The woman who sat across the desk from me was crying softly, and her shoulders sagged with exhaustion. She had the law on her side but faced an adversary who was not going to give an inch without a fight. And a series of bad decisions and some bad luck had left her without the resources needed to carry on a fight that meant everything to her.
I can’t count the number of times that I heard that plaintive refrain when I was in private practice, and I’m sure you’ve heard it—and still hear it—from potential clients who have serious legal problems but, unfortunately, have insufficient income or savings to afford the legal services they need to protect their property or fully enjoy their rights.
Fortunately, you can adopt several strategies to resolve the stress that such a potential client presents—without wrecking your own financial situation.
CONSIDER LIMITED SCOPE REPRESENTATION
While I’m not sure that rule changes are truly necessary, a growing number of jurisdictions are amending their rules of professional conduct or other lawyer regulations to allow limited scope representation, offering both you and potential clients who can’t pay your full fee a win-win opportunity to find a new way to work together.
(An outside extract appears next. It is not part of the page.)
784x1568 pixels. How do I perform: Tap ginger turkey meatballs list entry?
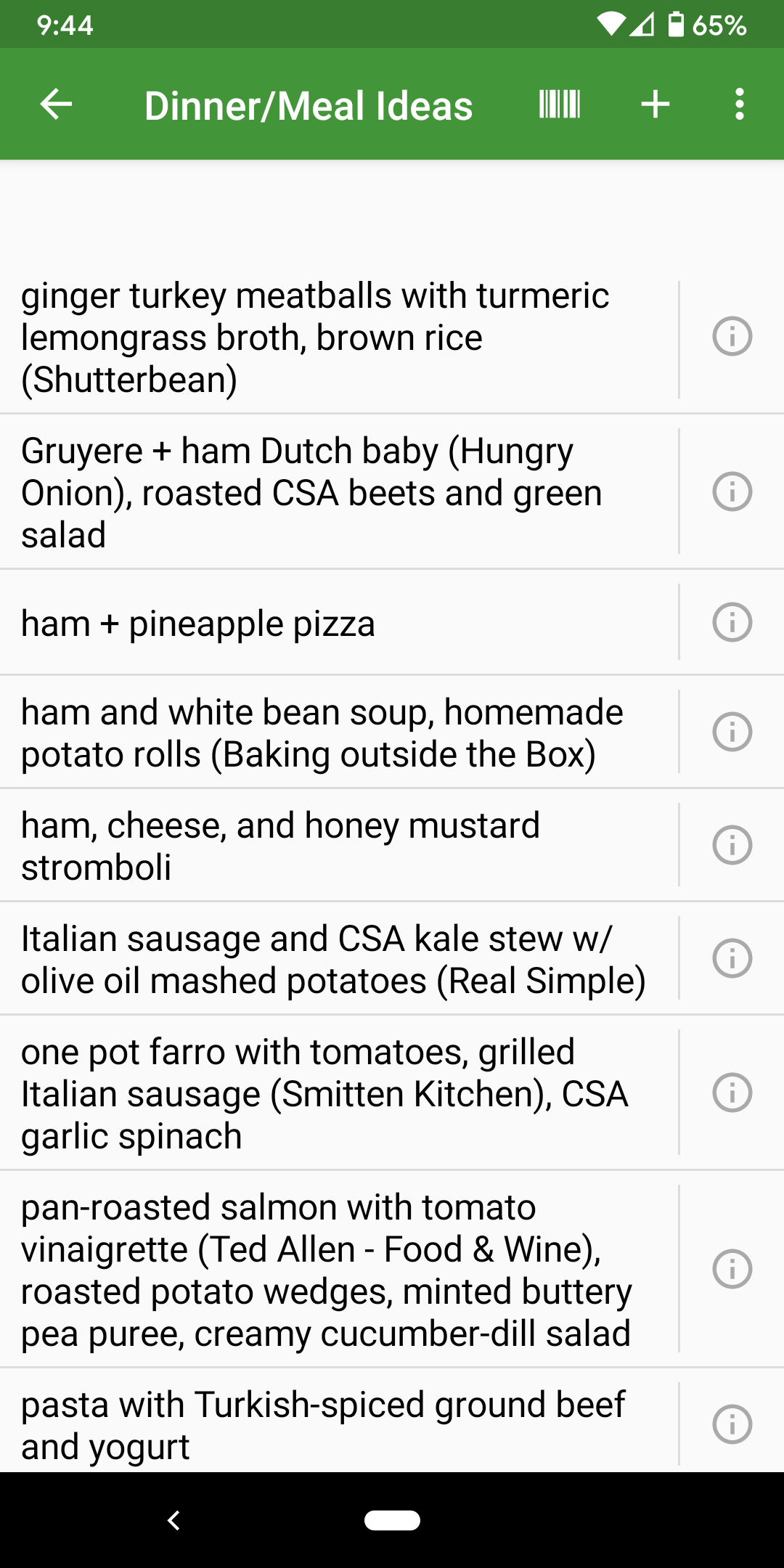(x=334, y=338)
Limited scope representation involves breaking down a given matter into discrete issues or tasks, allocating responsibility for each issue or task to either the attorney or the client, and documenting in writing the client’s understanding and acceptance of the agreed upon division of responsibilities. Any changes to this agreement as the matter moves forward should also be committed to a writing signed by the client. (For sample risk management materials for limited scope representation, see www.alabar.org/media/03272012_LimitedScopeRepresentationRules.cfm. From a best practices perspective, each of these steps should be taken in full scope representation, too.)
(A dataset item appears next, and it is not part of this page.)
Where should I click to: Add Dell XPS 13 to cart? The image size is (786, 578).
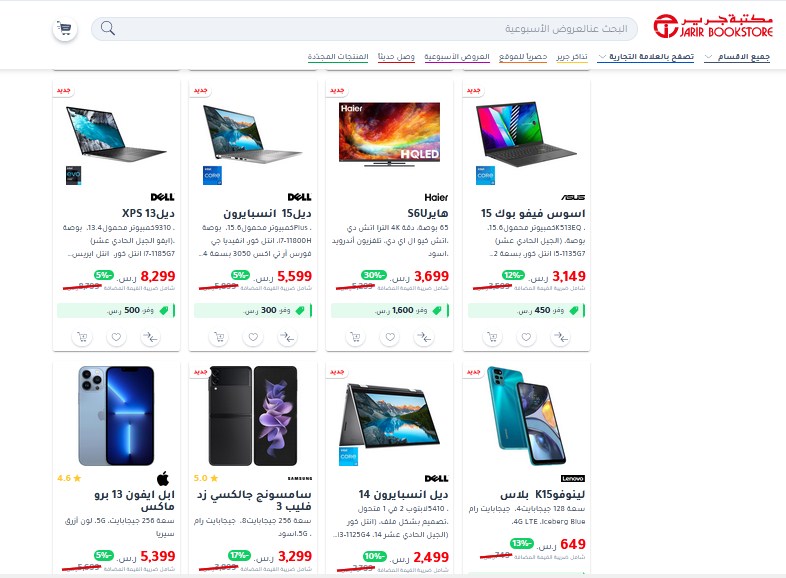(82, 337)
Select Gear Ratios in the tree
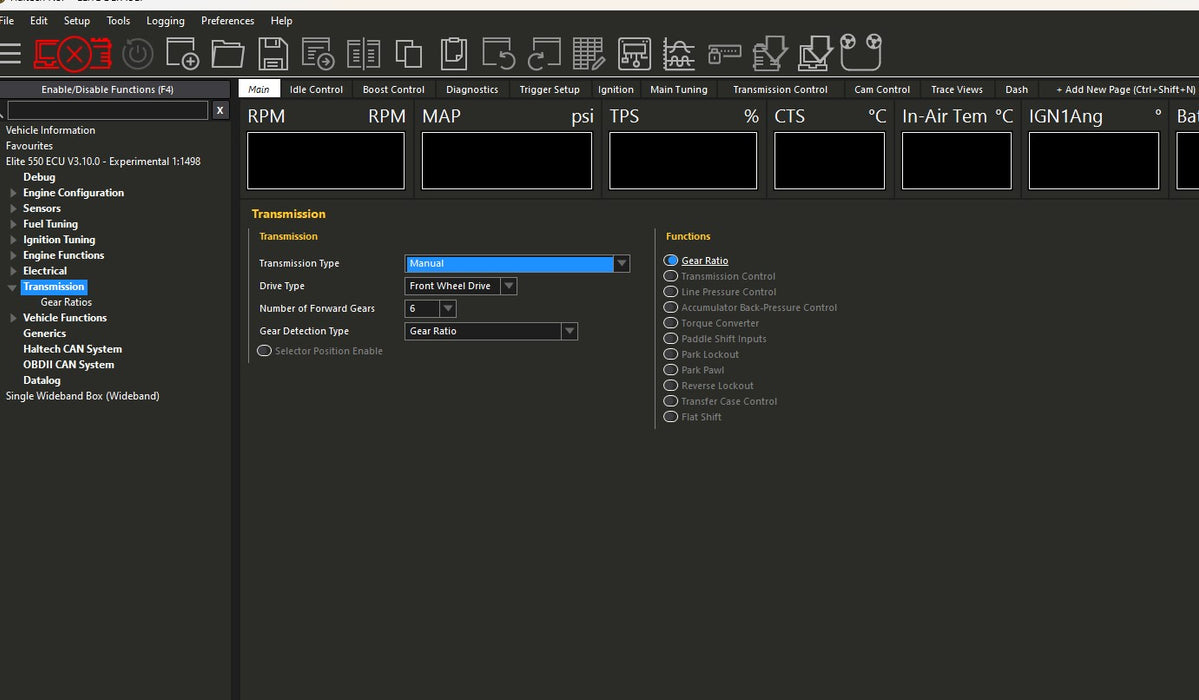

Then, when accepting a matter for limited scope representation, be sure to set out a fee for each discrete issue, and make sure you are paid up front. Properly structuring the tasks and your fee agreement and getting the work done promptly will help you stay in a position to withdraw from the matter if necessary, and without prejudice to the client.
For more information about limited scope representation and how to make it work for you, consult Limited Scope Legal Services: Unbundling and the Self-Help Client, by Stephanie L. Kimbro, and published by the LPM Section.
ACTIVELY MANAGE YOUR PRO BONO WORK
Many lawyers justify lax client screening and credit policies in the name of pro bono work. When they charge off a large unpaid balance as uncollectible, they tell themselves, “Well, at least I’ve done my share of pro bono for this year.” But the truth is they really haven’t done anything to provide access to the legal system for poor peopleif all they have done is work for no pay for a client who can afford to pay but won’t. The decision to do pro bono work should always be made in advance, not after the fact.
Investigate and consider signing up for your state or local bar association’s pro bono program. Many bar associations have set up programs to provide access to justice for the poor while more evenly distributing the load of pro bono work among all the associations’ lawyers. These programs, often in conjunction with Legal Services Corporation or local legal aid societies, usually prescreen applicants seeking free or low-cost legal services before they are assigned to a volunteer lawyer. This way you don’t have to worry about giving your services to someone who really can afford them.
Program requirements are usually simple. Volunteer lawyers are often able to specify the areas of law in which they will accept pro bono cases and the number of cases they are willing to handle over a given period of time. Reporting requirements normally involve infrequent status reports and a short report of outcome, and the number of volunteer hours provided when the matter is concluded. Contested cases are often screened out or sent to other organizations, and pro bono programs can often provide those seeking legal help with social services that can meet their needs as well or better than an attorney could.
But even if you do participate in your bar association’s pro bono program, you will find, from time to time, that there are some additional pro bono cases that you should take. These are the cases that offer an opportunity to learn—or make—new law. And time spent on people or causes that matter to you can be extremely satisfying as long as you can find a way to do it without breaking the bank. That’s why it’s important to develop policies and procedures for handling those who seek your services but cannot pay for them.
In Welcome to Reality: A New Lawyer’s Guide to Success, Paul McLaughlin sets out several tips for better management of pro bono work. They fall into broad categories, and from them I’ve formulated the following general policies:
- At the beginning of each year, establish the number of pro bono files and the number of pro bono hours you are willing to take on during that year, write them down, and do not exceed the number of hours unless it’s necessary to finish out the last case.
- Keep a written list of your pro bono cases and a running total of your pro bono hours within easy reach and refer to this information before you consider opening a new pro bono file.
- Carefully assess the pro bono cases you consider taking, selecting clients who will be a pleasure—rather than a pain—to work with, and then take steps to carefully manage communications and expectations. Clients who don’t have to pay often won’t hesitate to ask for the moon and will complain if they only get the stars.
If you follow these procedures with clients who can’t afford to pay, you will have a framework within which to decide whether or not to take a case. If you don’t take it, you will be able to have a clear conscience as you explain that, like many lawyers, each year you take on a number of cases at no charge or at reduced rates, but you have no openings on your list right now, so you are simply not in a position to help.